Rosemary Seasoned Pork and Yukon Potatoes


Yield: 4
Prep Time: 20 min.
Total Time: 1 hr. 5 min.

2 tbsp. Dijon mustard
2 tbsp. olive oil
1/2 tsp. dried rosemary leaves, crushed
1/2 tsp. garlic-pepper blend
1/2 tsp. seasoned salt
1/2 tsp. paprika
3 Yukon potatoes, cut into 1-inch pieces (about 4 cups)
1 medium red onion, cut into 1/2-inch wide wedges
4 bone-in loin pork chops, 1/2 inch thick (I used 2 bone in and 2 boneless)

1.) Heat oven to 425 degrees. Spray 15x10x1 inch pan with cooking spray. In a large bowl, mix mustard, oil, rosemary, garlic-pepper blend, seasoned salt, and paprika. Reserve 2 tablespoons of the mustard mixture.

2.) Add potatoes and onion to remaining mustard mixture in bowl; toss to coat. Place vegetables in pan.

3.) Roast vegetables uncovered for 25 minutes. Turn and stir potato mixture. Brush pork chops with reserved 2 tablespoons mustard mixture. Add pork chops to corners of pan.

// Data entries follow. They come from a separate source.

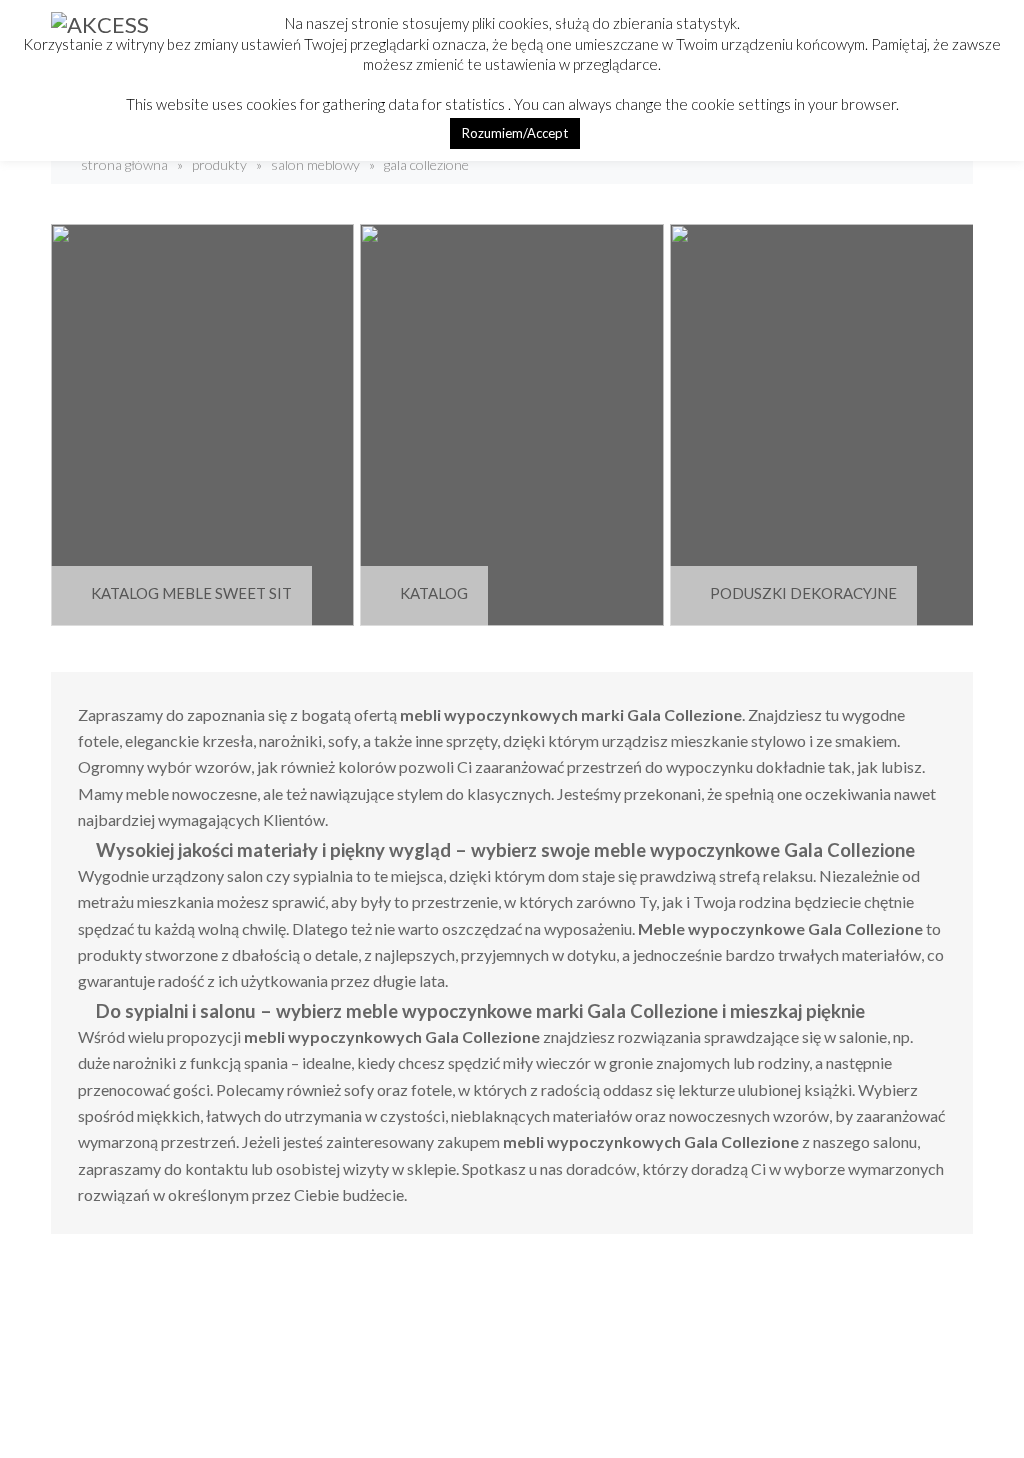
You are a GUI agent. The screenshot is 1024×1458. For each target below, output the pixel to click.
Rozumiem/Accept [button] (515, 133)
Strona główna (123, 164)
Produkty (219, 164)
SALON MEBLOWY (315, 164)
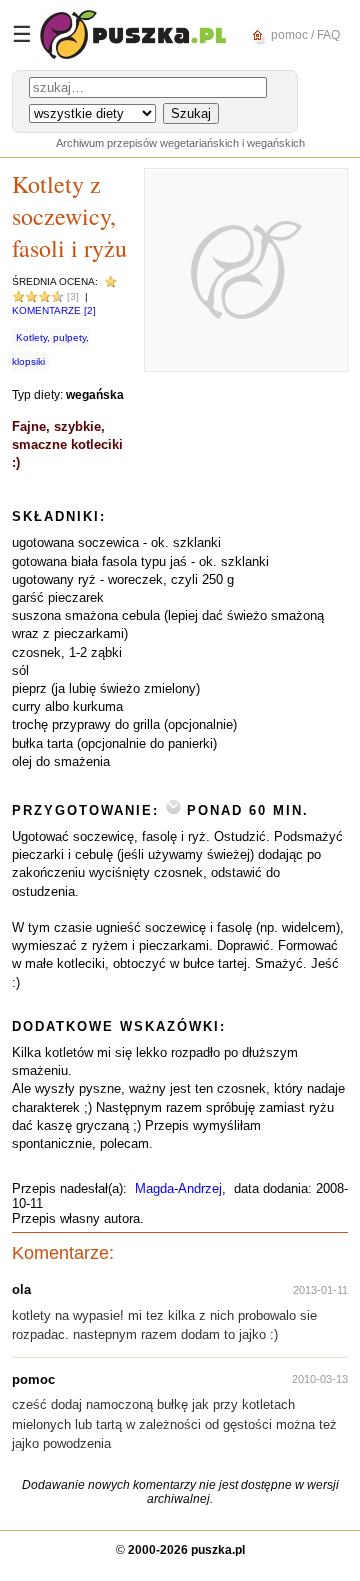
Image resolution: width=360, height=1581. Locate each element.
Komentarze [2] (54, 310)
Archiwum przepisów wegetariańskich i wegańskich (180, 143)
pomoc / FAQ (304, 34)
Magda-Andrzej (178, 1188)
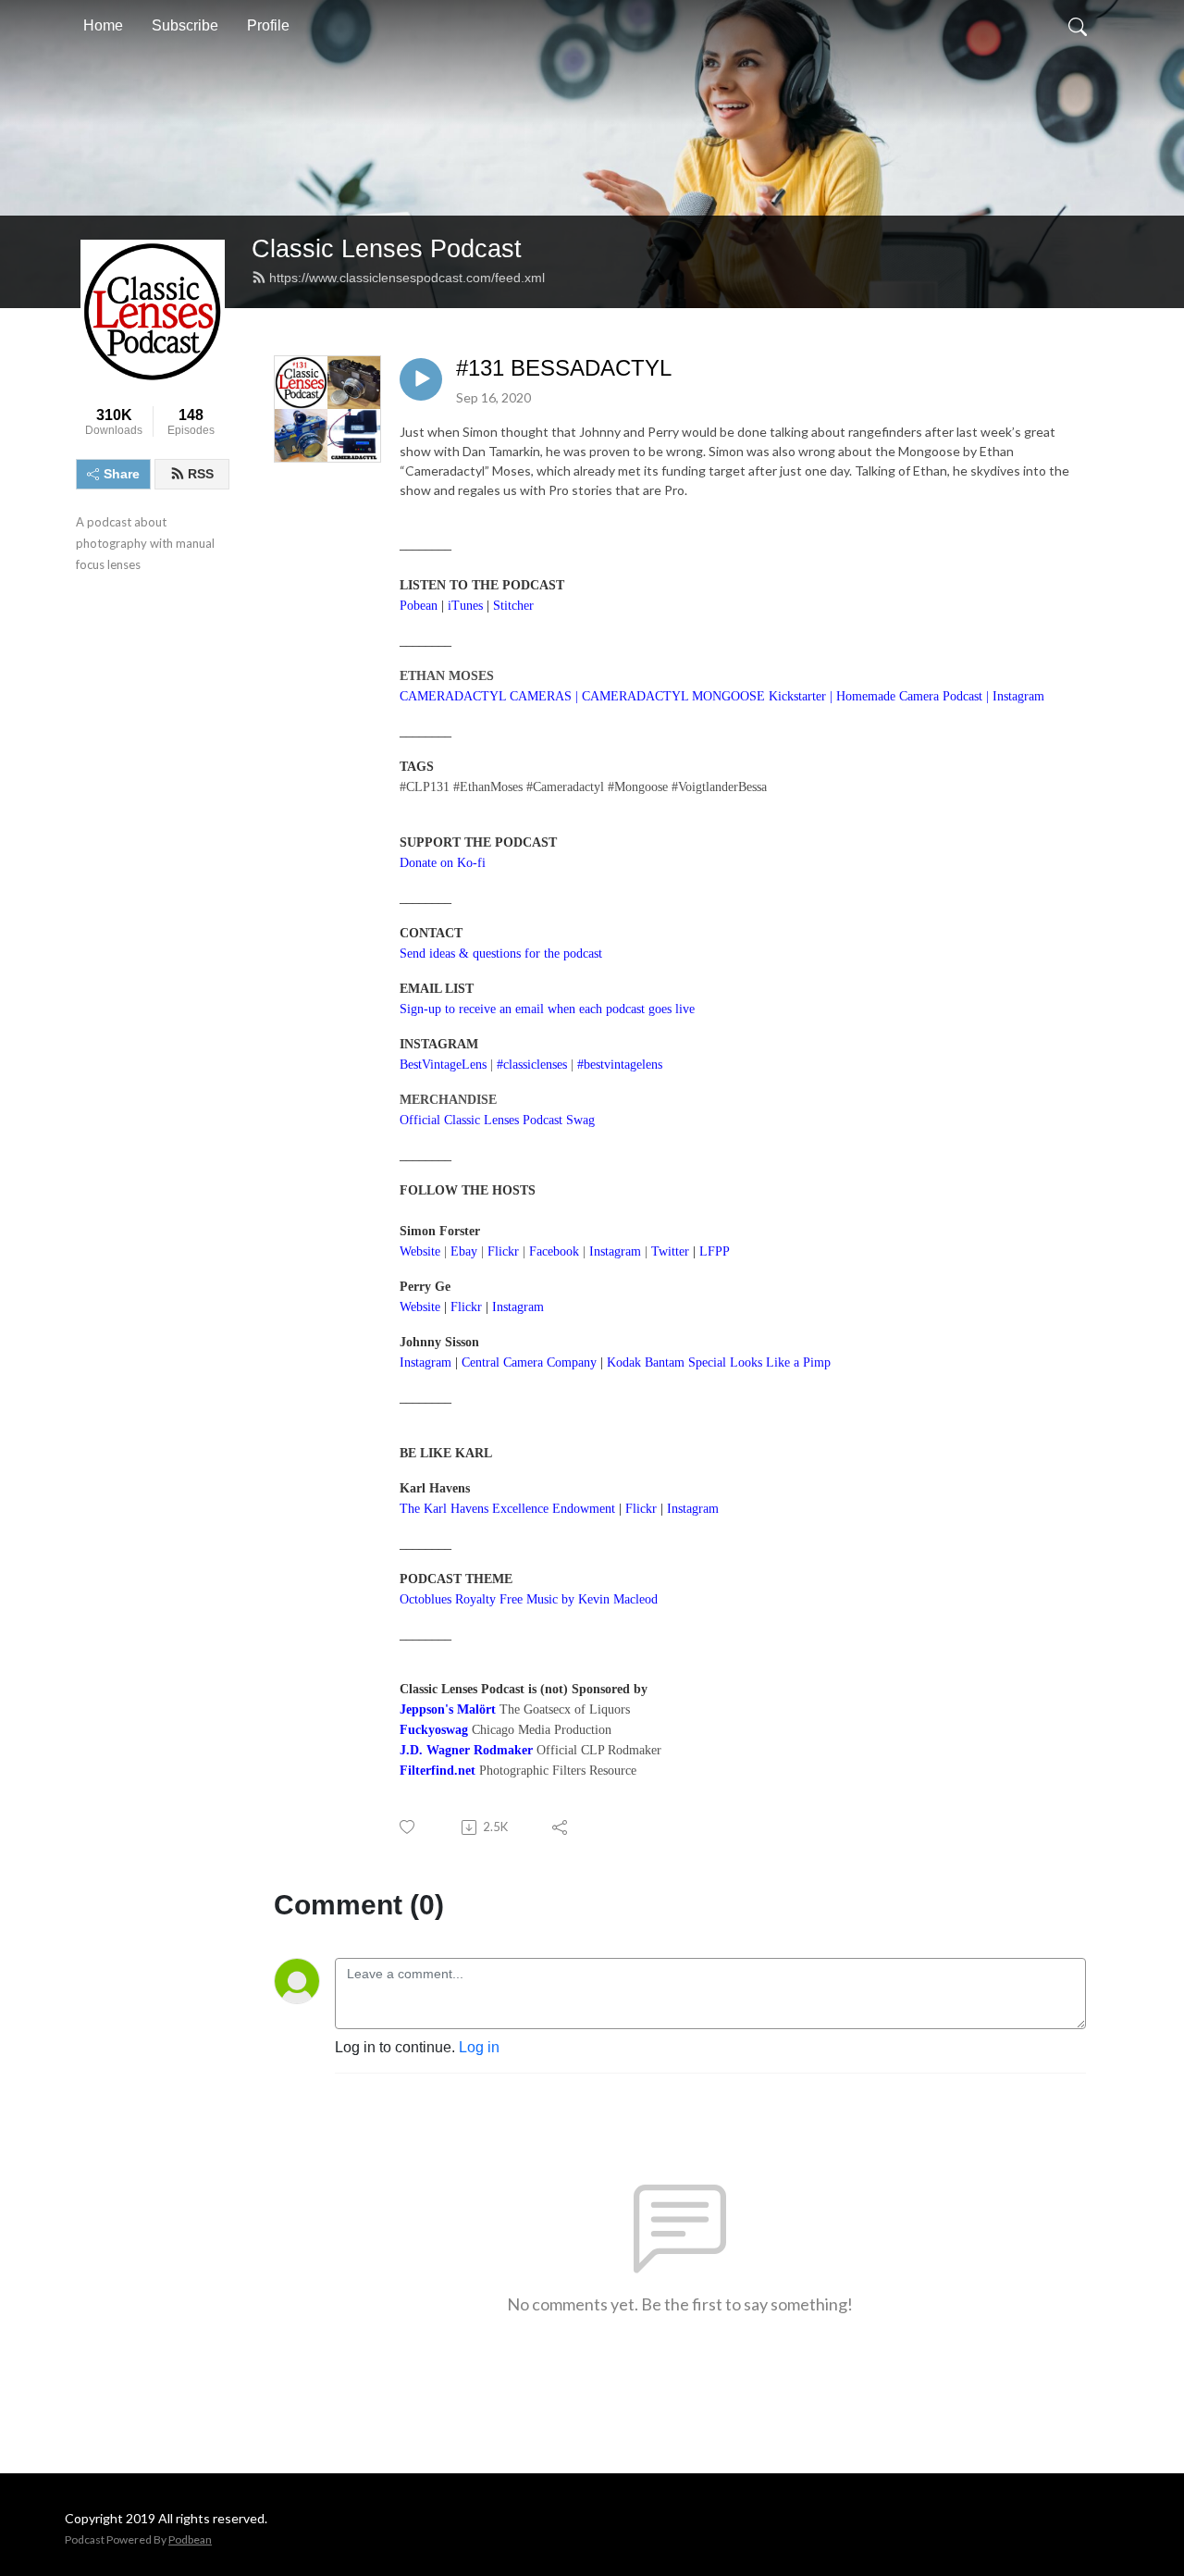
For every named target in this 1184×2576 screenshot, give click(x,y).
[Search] (1077, 25)
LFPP (714, 1251)
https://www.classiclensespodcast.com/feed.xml (407, 277)
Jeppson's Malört (448, 1709)
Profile (268, 25)
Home (103, 25)
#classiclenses (532, 1064)
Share (122, 473)
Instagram (518, 1307)
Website (420, 1251)
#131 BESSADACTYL (564, 367)
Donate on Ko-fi (443, 863)
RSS (201, 473)
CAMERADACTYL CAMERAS (486, 696)
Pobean (419, 606)
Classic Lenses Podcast (387, 248)
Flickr (466, 1307)
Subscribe (185, 25)
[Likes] (408, 1827)
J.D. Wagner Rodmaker (466, 1750)
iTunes (465, 606)
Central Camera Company (529, 1362)
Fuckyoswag (434, 1730)
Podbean (190, 2539)
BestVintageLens (443, 1064)
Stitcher (513, 606)
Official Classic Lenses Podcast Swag (497, 1120)
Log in (479, 2047)
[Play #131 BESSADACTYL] (421, 379)
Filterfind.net (437, 1770)
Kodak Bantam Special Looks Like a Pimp (719, 1362)
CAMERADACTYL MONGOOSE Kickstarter (704, 696)
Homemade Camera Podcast (909, 696)
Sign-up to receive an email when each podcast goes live (547, 1009)
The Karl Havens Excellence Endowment (507, 1509)
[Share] (561, 1827)
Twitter (670, 1251)
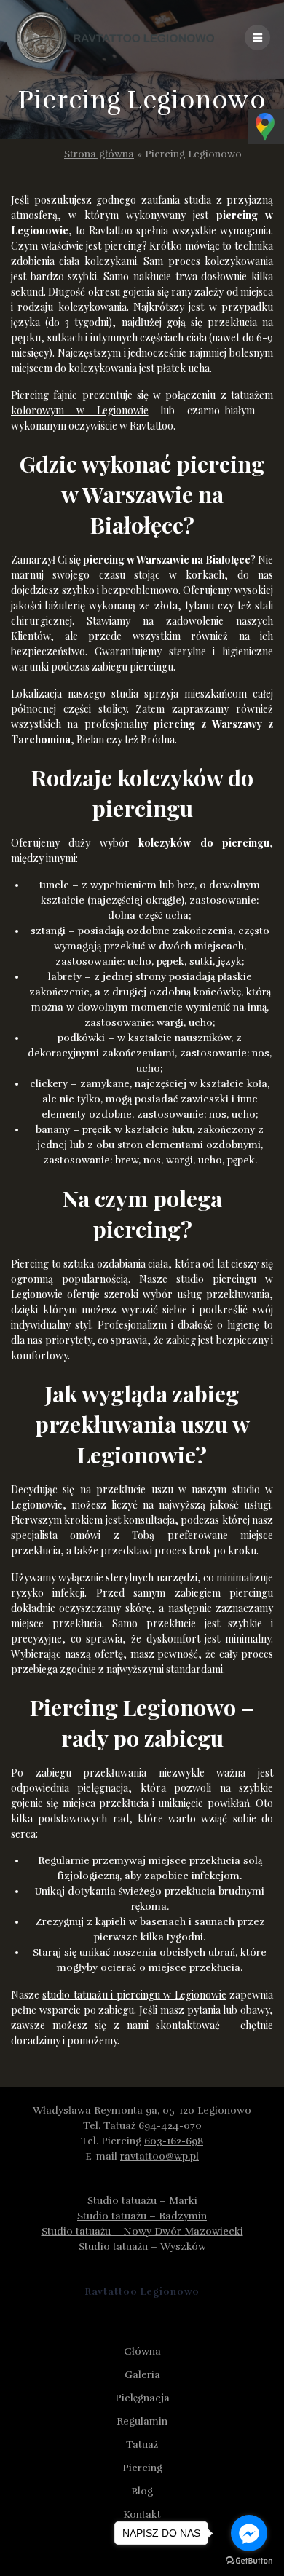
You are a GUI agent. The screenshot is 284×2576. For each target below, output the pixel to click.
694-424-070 (170, 2125)
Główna (142, 2351)
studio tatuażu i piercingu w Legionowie (134, 1995)
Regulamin (142, 2421)
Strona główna (99, 154)
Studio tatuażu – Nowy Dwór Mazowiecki (142, 2231)
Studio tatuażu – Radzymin (142, 2216)
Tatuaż (142, 2444)
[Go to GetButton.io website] (249, 2561)
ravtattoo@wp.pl (159, 2156)
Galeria (142, 2374)
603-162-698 (173, 2141)
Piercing (142, 2468)
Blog (142, 2491)
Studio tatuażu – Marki (142, 2200)
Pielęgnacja (142, 2398)
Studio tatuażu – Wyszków (142, 2246)
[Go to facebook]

4.) Roast uncovered 15 to 20 minutes longer or until pork is no longer pink inside and veggies are tender. 

Garlic Roasted Green Beans:

I just took a bundle of green beans with the ends chopped off and added 1 tbsp. olive oil and 1 garlic clove. Add a pinch of salt and throw them in the oven at 425 for about 10 or 15 minutes.